En un video de presentación de su novela Luna de asfalto
(en el canal de YouTube «El envés de la página», n.º 67), su autor citaba el
famoso dicho de Stendhal sobre la novela, el que la equipara a un espejo que
refleja la realidad: Un roman est un miroir qui se promène sur une grande
route. La novela negra también asume esa tarea reflectora, aunque con una agresiva insistencia en lo que el propio Stendhal señalaba en el mismo pasaje: que el
espejo también puede reflejar el fango de la vida. De Luna de asfalto podría decirse algo similar. Salvo que hoy en
día, sospecho, la novela negra es más bien un espejo que refleja la realidad… de otras
novelas negras anteriores y de muchas películas. Lo que quiero decir es que la novela
negra es ahora, en gran medida, un género de laboratorio. Si como espejo de
la realidad todavía refleja algunos vislumbres de ella, esos visos suelen ser de
segunda mano. En muchos casos, es un producto que se retroalimenta de
otros productos similares, condenado a una endogamia crónica. Algo de esto hay en
la novela de Riera Guignet, que no necesita la aclaración del subtítulo
(«Bécquer en novela negra») para que un lector medianamente enterado perciba enseguida las
muchas indicaciones que en la novela apuntan a la obra narrativa de Bécquer,
aunque la mayoría sean solo alusiones anecdóticas o se limiten al mero nivel estructural del relato.
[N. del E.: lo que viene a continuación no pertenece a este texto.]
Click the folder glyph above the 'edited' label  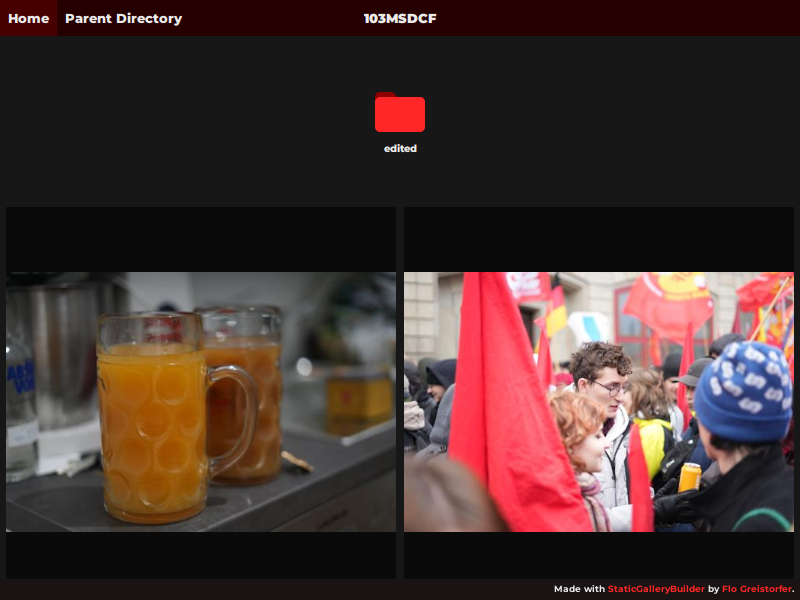(399, 112)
Digámoslo
de otra manera: en esa fórmula de laboratorio que es Luna de asfalto,
algunos de los reactivos son becquerianos, pero son solo eso: sustancias
químicas para precipitar un resultado, el de un relato original y novedoso,
con su sorpresa final incluida. El producto es, en definitiva, una novela que
se lee muy bien; está escrita en un estilo tan claro como terso, sin florituras
ni adjetivos innecesarios; y exhibe un ritmo bien trabado y sostenido y una trama interesante.
Todo lo cual hace que resulte difícil dejarla una vez iniciada la lectura, que
es la condición primordial de cualquier novela negra realmente resultona.
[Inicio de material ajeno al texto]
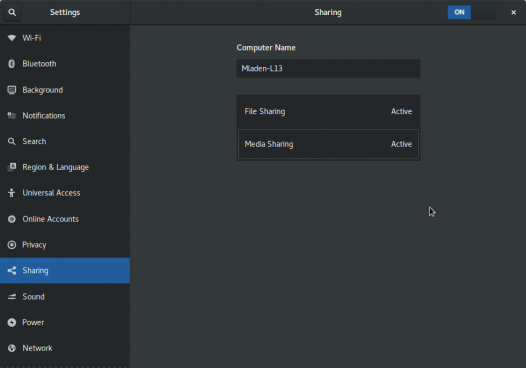Open Region & Language icon
Screen dimensions: 526x368
click(12, 167)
Además, contiene la perfecta cantidad de palabras que Borges exigía para un
relato de esta índole. A ello hay que añadir una presentación muy atractiva
desde el punto de vista editorial: excelente composición de portada, buen papel
y calidad tipográfica, todo ello debido al buen hacer de Yeray Ediciones,
consagrada a la publicación de «todos esos… libros extraños e inquietantes» que
pueblan un ya extenso catálogo de lo más curioso y sorprendente. Luna de
asfalto —título magnífico para una novela de esta índole— está llena de
salidas ingeniosas, dignas del pico de un Philip Marlowe: «Yo era un atleta
para huir de los problemas. Convencía primero, y si no convencía, huía». Los
guiños becquerianos están por todas partes: desde los títulos de los capítulos
hasta alusiones transparentes como esta: «el órgano cubierto de polvo». Y en
ese fango que el espejo narrativo refleja también hay lujazos expresivos, como ciertas
metáforas de sólida catadura. Por ejemplo, el órgano sacerdotal que acabo de
mencionar, comparado a «un fascinante animal con sus dientes blancos y su
cabellera de tubos erizados». Por ejemplo, el sádico alcaide de la prisión
donde el narrador comienza su relato, que «por la noche … se vuelve fluido como el
aceite, como un reguero de grasa que se desplaza en las sombras», imagen
soberbia que me recuerda algo al terminator malo de la segunda entrega del
famoso universo fílmico. Por ejemplo, Mary, la Corza Blanca (otro guiño
becqueriano), es descrita como un «pastelito de fresa en el escaparate de una
ferretería macabra». El narrador, chófer del jefe de la mafia urbana local, se
desplaza en una larga limusina negra que circula por las calles nocturnas con el sigilo de un lebrel, como si él
mismo llevara al volante el escaparate o el espejo que refleja la
realidad de Cloaca (otra vez el fango, ¿recuerdan?), una ciudad que, a pesar de
los nombres en español de sus calles, podría ser cualquier ciudad del mundo lo
suficiente grande para que el légamo le rebose de las entrañas. Como todos los buenos detectives de leyenda, me refiero a los duros, esos a los que la vida ha hervido a conciencia, nuestro chófer no puede ocultar su alma de escritor, por eso sentencia en una de las últimas páginas: «Somos lo que vivimos, sin más. Y solo podemos escribir de ello». Alejandro Riera
Guignet sabe cómo inventar una historia y, lo más difícil de todo: cómo
contarla manteniendo la leve mariposa de la atención de quien lee adherida a esas páginas adhesivas, hasta llegar al curioso desenlace. Es la característica de las buenas
historias. Una vez planteadas con solvencia y sabiduría, ya no dejamos de leer
si el nivel se mantiene hasta el final. Riera Guignet cumple de sobra.